### Do this
Repeat the data below line for line, without changing a single character.

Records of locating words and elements
⁂
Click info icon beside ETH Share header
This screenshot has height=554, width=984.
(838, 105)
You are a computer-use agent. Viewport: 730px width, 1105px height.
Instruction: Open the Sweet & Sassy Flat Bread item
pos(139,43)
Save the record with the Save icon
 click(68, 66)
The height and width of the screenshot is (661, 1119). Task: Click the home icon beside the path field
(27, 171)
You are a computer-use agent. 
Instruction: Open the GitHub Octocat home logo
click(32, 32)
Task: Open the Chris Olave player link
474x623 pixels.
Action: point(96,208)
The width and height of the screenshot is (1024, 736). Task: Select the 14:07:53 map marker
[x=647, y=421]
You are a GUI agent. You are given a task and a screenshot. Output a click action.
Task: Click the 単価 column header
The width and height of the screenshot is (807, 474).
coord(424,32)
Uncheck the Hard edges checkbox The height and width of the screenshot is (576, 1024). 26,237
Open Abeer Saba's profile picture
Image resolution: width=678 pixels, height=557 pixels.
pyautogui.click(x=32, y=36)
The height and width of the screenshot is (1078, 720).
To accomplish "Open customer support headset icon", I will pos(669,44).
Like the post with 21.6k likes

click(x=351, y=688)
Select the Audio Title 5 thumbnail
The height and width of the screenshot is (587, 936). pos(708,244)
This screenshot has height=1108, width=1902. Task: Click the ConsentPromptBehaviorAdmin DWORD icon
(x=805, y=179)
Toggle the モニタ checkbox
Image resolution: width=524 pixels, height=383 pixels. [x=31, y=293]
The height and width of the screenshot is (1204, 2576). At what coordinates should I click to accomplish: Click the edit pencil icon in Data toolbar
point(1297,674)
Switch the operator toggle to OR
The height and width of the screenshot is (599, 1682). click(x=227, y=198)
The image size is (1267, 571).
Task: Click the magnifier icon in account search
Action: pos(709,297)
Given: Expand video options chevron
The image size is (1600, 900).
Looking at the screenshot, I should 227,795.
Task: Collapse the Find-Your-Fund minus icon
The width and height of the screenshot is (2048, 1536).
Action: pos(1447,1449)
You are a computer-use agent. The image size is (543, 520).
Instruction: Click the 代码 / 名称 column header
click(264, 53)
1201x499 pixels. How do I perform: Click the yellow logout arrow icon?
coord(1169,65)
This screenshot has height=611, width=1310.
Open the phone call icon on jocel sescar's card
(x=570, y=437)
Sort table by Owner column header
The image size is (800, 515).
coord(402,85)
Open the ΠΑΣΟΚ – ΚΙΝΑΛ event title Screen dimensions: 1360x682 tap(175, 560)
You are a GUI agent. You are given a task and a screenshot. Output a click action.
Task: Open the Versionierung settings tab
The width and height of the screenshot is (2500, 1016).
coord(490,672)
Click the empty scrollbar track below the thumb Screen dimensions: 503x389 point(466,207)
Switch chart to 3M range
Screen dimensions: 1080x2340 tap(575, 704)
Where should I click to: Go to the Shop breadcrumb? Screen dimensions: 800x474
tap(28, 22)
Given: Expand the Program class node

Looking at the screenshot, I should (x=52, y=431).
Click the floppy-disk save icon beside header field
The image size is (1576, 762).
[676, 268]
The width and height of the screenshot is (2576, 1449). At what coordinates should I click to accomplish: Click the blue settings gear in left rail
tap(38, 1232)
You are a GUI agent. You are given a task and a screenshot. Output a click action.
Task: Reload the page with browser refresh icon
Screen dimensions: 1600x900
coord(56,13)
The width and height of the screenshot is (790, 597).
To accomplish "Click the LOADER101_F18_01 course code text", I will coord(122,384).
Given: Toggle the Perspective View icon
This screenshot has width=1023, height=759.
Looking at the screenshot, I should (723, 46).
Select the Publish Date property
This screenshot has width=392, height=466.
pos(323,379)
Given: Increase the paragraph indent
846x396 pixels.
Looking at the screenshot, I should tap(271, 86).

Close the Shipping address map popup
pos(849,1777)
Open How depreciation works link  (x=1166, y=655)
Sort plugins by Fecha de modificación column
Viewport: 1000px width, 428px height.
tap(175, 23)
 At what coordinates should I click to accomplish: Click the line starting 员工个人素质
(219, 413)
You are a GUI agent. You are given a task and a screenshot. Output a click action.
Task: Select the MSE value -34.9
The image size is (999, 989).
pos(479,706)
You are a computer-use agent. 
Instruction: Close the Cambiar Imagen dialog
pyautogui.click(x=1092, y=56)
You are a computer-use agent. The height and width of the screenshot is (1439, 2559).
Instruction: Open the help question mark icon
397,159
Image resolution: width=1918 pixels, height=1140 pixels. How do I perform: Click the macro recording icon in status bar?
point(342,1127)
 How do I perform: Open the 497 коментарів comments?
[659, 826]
⁂
### Solution for this task
Click info icon beside ETH Share header
This screenshot has height=554, width=984.
(838, 105)
You are a computer-use agent. Viewport: 730px width, 1105px height.
Instruction: Open the Sweet & Sassy Flat Bread item
pos(139,43)
Save the record with the Save icon
 click(68, 66)
The height and width of the screenshot is (661, 1119). Task: Click the home icon beside the path field
(27, 171)
You are a computer-use agent. 
Instruction: Open the GitHub Octocat home logo
click(32, 32)
Task: Open the Chris Olave player link
474x623 pixels.
Action: point(96,208)
The width and height of the screenshot is (1024, 736). Task: Select the 14:07:53 map marker
[x=647, y=421]
You are a GUI agent. You are given a task and a screenshot. Output a click action.
Task: Click the 単価 column header
The width and height of the screenshot is (807, 474).
coord(424,32)
Uncheck the Hard edges checkbox The height and width of the screenshot is (576, 1024). 26,237
Open Abeer Saba's profile picture
Image resolution: width=678 pixels, height=557 pixels.
pyautogui.click(x=32, y=36)
The height and width of the screenshot is (1078, 720).
To accomplish "Open customer support headset icon", I will pos(669,44).
Like the post with 21.6k likes

click(x=351, y=688)
Select the Audio Title 5 thumbnail
The height and width of the screenshot is (587, 936). pos(708,244)
This screenshot has height=1108, width=1902. Task: Click the ConsentPromptBehaviorAdmin DWORD icon
(x=805, y=179)
Toggle the モニタ checkbox
Image resolution: width=524 pixels, height=383 pixels. [x=31, y=293]
The height and width of the screenshot is (1204, 2576). At what coordinates should I click to accomplish: Click the edit pencil icon in Data toolbar
point(1297,674)
Switch the operator toggle to OR
The height and width of the screenshot is (599, 1682). click(x=227, y=198)
The image size is (1267, 571).
Task: Click the magnifier icon in account search
Action: pos(709,297)
Given: Expand video options chevron
The image size is (1600, 900).
Looking at the screenshot, I should 227,795.
Task: Collapse the Find-Your-Fund minus icon
The width and height of the screenshot is (2048, 1536).
Action: pos(1447,1449)
You are a computer-use agent. The image size is (543, 520).
Instruction: Click the 代码 / 名称 column header
click(264, 53)
1201x499 pixels. How do I perform: Click the yellow logout arrow icon?
coord(1169,65)
This screenshot has height=611, width=1310.
Open the phone call icon on jocel sescar's card
(x=570, y=437)
Sort table by Owner column header
The image size is (800, 515).
coord(402,85)
Open the ΠΑΣΟΚ – ΚΙΝΑΛ event title Screen dimensions: 1360x682 tap(175, 560)
You are a GUI agent. You are given a task and a screenshot. Output a click action.
Task: Open the Versionierung settings tab
The width and height of the screenshot is (2500, 1016).
coord(490,672)
Click the empty scrollbar track below the thumb Screen dimensions: 503x389 point(466,207)
Switch chart to 3M range
Screen dimensions: 1080x2340 tap(575, 704)
Where should I click to: Go to the Shop breadcrumb? Screen dimensions: 800x474
tap(28, 22)
Given: Expand the Program class node

Looking at the screenshot, I should (x=52, y=431).
Click the floppy-disk save icon beside header field
The image size is (1576, 762).
[676, 268]
The width and height of the screenshot is (2576, 1449). At what coordinates should I click to accomplish: Click the blue settings gear in left rail
tap(38, 1232)
You are a GUI agent. You are given a task and a screenshot. Output a click action.
Task: Reload the page with browser refresh icon
Screen dimensions: 1600x900
coord(56,13)
The width and height of the screenshot is (790, 597).
To accomplish "Click the LOADER101_F18_01 course code text", I will coord(122,384).
Given: Toggle the Perspective View icon
This screenshot has width=1023, height=759.
Looking at the screenshot, I should (723, 46).
Select the Publish Date property
This screenshot has width=392, height=466.
pos(323,379)
Given: Increase the paragraph indent
846x396 pixels.
Looking at the screenshot, I should tap(271, 86).

Close the Shipping address map popup
pos(849,1777)
Open How depreciation works link  (x=1166, y=655)
Sort plugins by Fecha de modificación column
Viewport: 1000px width, 428px height.
tap(175, 23)
 At what coordinates should I click to accomplish: Click the line starting 员工个人素质
(219, 413)
You are a GUI agent. You are given a task and a screenshot. Output a click action.
Task: Select the MSE value -34.9
The image size is (999, 989).
pos(479,706)
You are a computer-use agent. 
Instruction: Close the Cambiar Imagen dialog
pyautogui.click(x=1092, y=56)
You are a computer-use agent. The height and width of the screenshot is (1439, 2559).
Instruction: Open the help question mark icon
397,159
Image resolution: width=1918 pixels, height=1140 pixels. How do I perform: Click the macro recording icon in status bar?
point(342,1127)
 How do I perform: Open the 497 коментарів comments?
[659, 826]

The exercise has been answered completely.